The West Virginia Legislature likely will pass a bill this session creating a drug testing program for welfare recipients. One version (HB 2021), which cleared the House Health and Resources Committee last week, requires drug testing for adults receiving TANF (Temporary Assistance for Needy Families) if they have a drug conviction or if there is a reasonable suspicion that the individual is on drugs.

Supporters argue drug testing accomplishes two things: it provides a mechanism to help get people off illegal drugs, since an individual who tests positive must enter a drug treatment program, and it helps ensure the public’s money is well spent.

But there are significant issues with such a program.

The concept unfairly targets this one group for drug testing.  Many other West Virginians receive state benefits, from Promise Scholarships for college students to tax breaks for veterans. No doubt every group includes people who have drug problems, so under the logic of HB 2021 should they all be subjected to drug testing?

Drug testing of this kind pushes Constitutional boundaries. Under the Fourth Amendment, Americans have a Constitutional protection to “be secure in their persons, houses, papers and effects against unreasonable searches and seizures.”

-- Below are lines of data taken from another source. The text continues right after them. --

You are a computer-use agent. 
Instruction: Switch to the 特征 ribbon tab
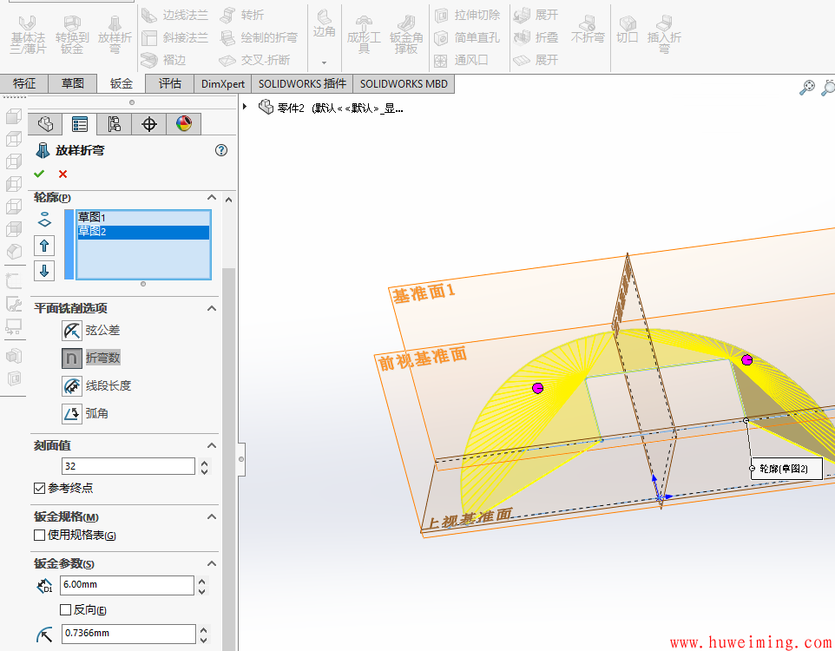[24, 83]
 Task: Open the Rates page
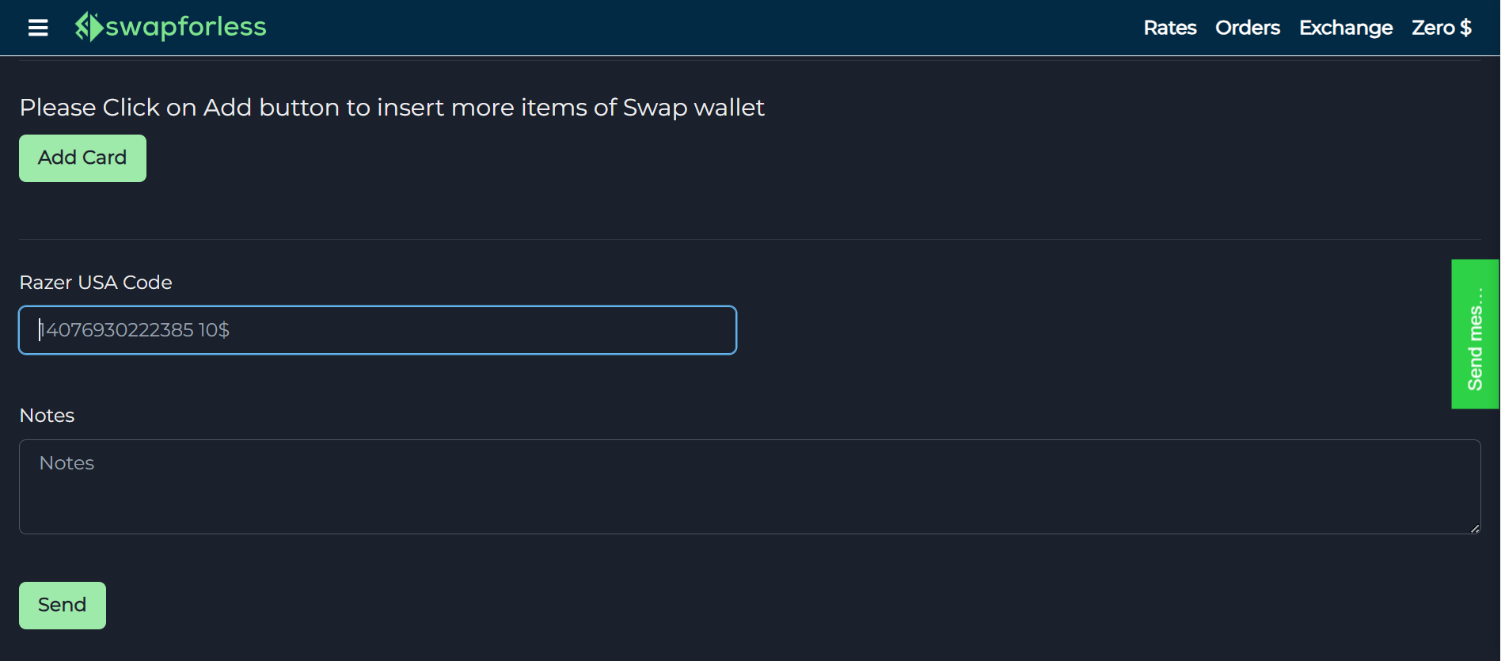tap(1169, 28)
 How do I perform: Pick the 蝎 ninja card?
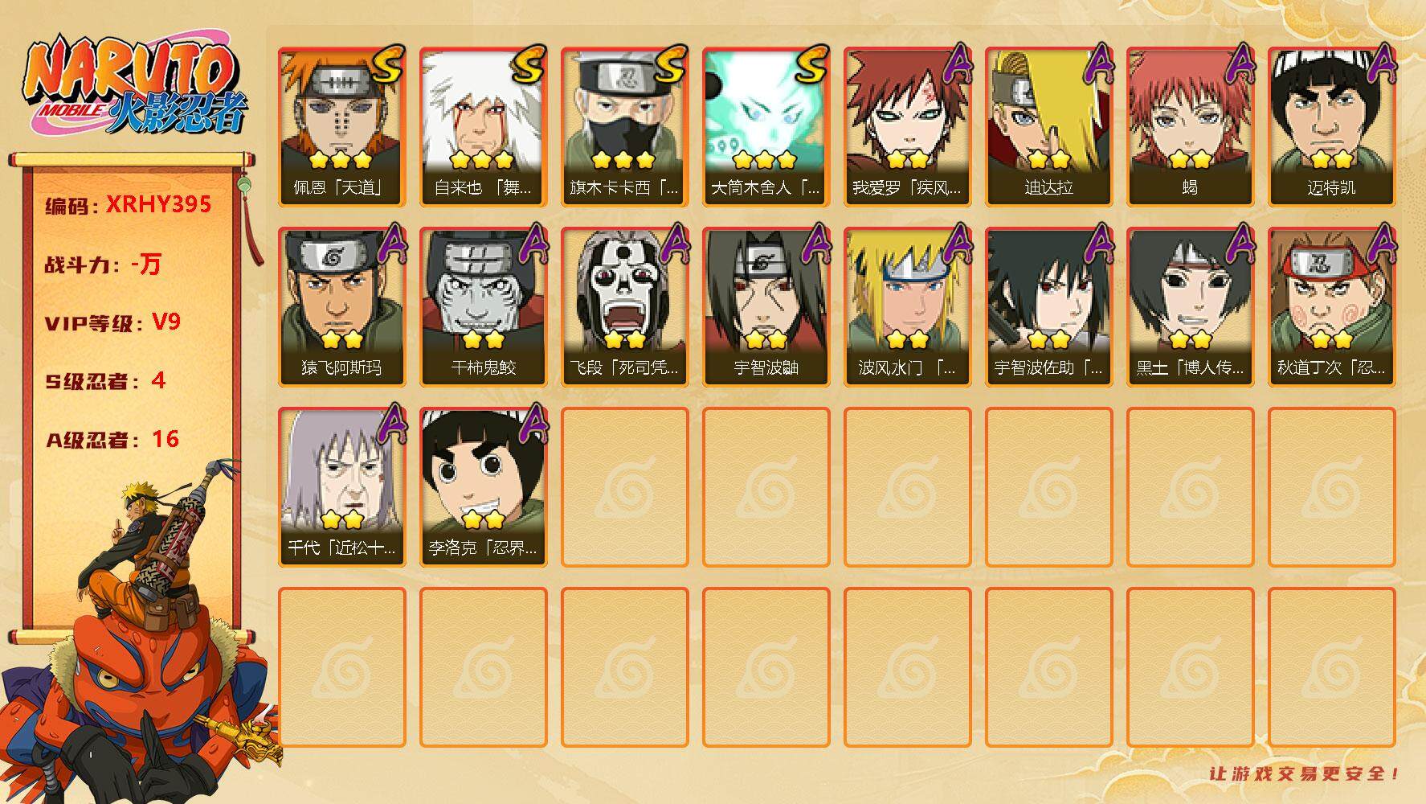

Last December, a U.S. District Court unanimously declared Florida’s welfare drug testing law unconstitutional. “We have no reason to think impoverished individuals are necessarily and inherently prone to drug use, or, for that matter, are more prone to drug use than the general population,” the court said.

Supporters of the West Virginia proposal argue their bill would pass a constitutional challenge because our drug testing program is not random, but even so, is all the hassle worth it?

Tennessee started a drug testing program last year. Of the more than 16,000 welfare applicants tested from July through December, just 37 tested positive for illegal drugs. Before Florida’s law was declared unconstitutional, just 2.6 percent of applicants failed the drug test.

It’s estimated that West Virginia’s program would cost $3.3 million the first year and $2.3 million in subsequent years. Each test costs between $55 and $75.  These are not  big numbers, but if the results are similar to Tennessee and Florida, we won’t be getting a very good return on our investment.

Welfare changed dramatically in 1996 when President Clinton signed the Personal Responsibility and Work Opportunity Act. That tightened up the welfare rolls significantly by limiting benefits to 60 months.

Sam Hickman, executive director of the National Association of Social Workers West Virginia Chapter, says in the last 18 years the number of West Virginians receiving TANF has dropped from 14,000 to fewer than 5,000.

“I believe these are the most needy families in West Virginia,” Hickman told me, “and 70 percent are single female heads of households.”

Drug testing welfare recipients is one of those ideas that sounds good to a lot of people, but the practical application is problematic on multiple levels.